Excerpt to read:
I find grindr to be a tool, as others have stated. It has definitely commodified meeting people for sexual encounters in a way that cis-hets don't really have access to. It comes in handy when i'm in a new city, I'll usually jump on and hit up a few guys that sound interesting with the intention of finding good conversation.

I've chatted up so many different kinds of men all over the country with it, all while barely using it to hook up. (I prefer using adam4adam for those) It's become a device I use to feel less lonely when theres no one else to talk to, kinda like how old school IRC chatting used to be.

I'm also pretty obvious about my life in my profile, which tends to weed out pricks and fetishists. If I had a nickel for everytime some random dude invited me to live with him I'd be set for life.

To summarize; fuck Grindr, but also fuck yea Grindr.


----------



## Prometheus (Feb 12, 2019)

Question though...
Do ya'll send pics (such as on Grindr) when requested or wait until you know someone personally, and how has this affected your ability to use such apps?


----------



## EphemeralStick (Feb 13, 2019)

Prometheus said:


> Question though...
> Do ya'll send pics (such as on Grindr) when requested or wait until you know someone personally, and how has this affected your ability to use such apps?


What I do now is if someone asks for more pics i'll ask them to send pics of themself of what they wanna see.

A selfie for a selfie, chest pic for chest pic. That sort of thing. That way i'm not just throwing dick pics out there at random. Not that i've ever did that; unsolicited dick pics are obnoxious.

Totally kosher if its politely requested though haha. 

Granted, if i'm not enjoying the person i'm talking to i'll just flat out say no to them. After all, my body my rules. 


Pic exchange hasn't affected my use of the apps much. Ive been using hook up sites since xy.com was still a thing so I'm hella used to it.


----------



## Willis (Feb 13, 2019)

Collected material:
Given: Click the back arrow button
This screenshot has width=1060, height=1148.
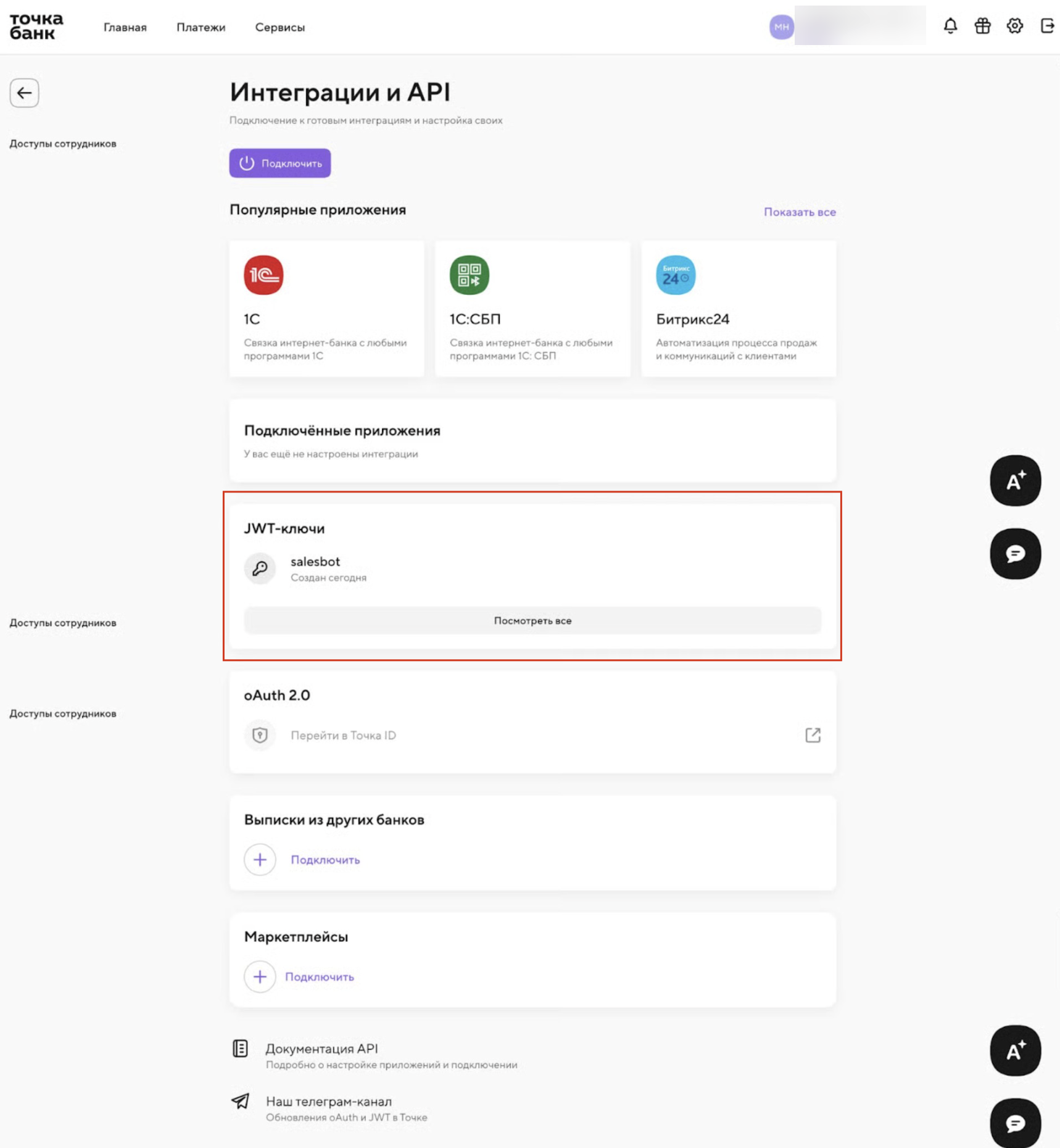Looking at the screenshot, I should 24,93.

Required work:
[1] Repeat a passage from the forum thread about Grindr word for word. Begin at the words "I find grindr" and stop after "set for life.".
[2] Answer these from the forum thread about Grindr:
(a) Which site does the first poster prefer for hooking up?
(b) To what older way of chatting does the first poster compare using Grindr?
(c) According to EphemeralStick, which site was still around when EphemeralStick began using hook up sites?

Results of the exercise:
[1]
I find grindr to be a tool, as others have stated. It has definitely commodified meeting people for sexual encounters in a way that cis-hets don't really have access to. It comes in handy when i'm in a new city, I'll usually jump on and hit up a few guys that sound interesting with the intention of finding good conversation.

I've chatted up so many different kinds of men all over the country with it, all while barely using it to hook up. (I prefer using adam4adam for those) It's become a device I use to feel less lonely when theres no one else to talk to, kinda like how old school IRC chatting used to be.

I'm also pretty obvious about my life in my profile, which tends to weed out pricks and fetishists. If I had a nickel for everytime some random dude invited me to live with him I'd be set for life.

[2]
(a) adam4adam
(b) Old school IRC chatting
(c) xy.com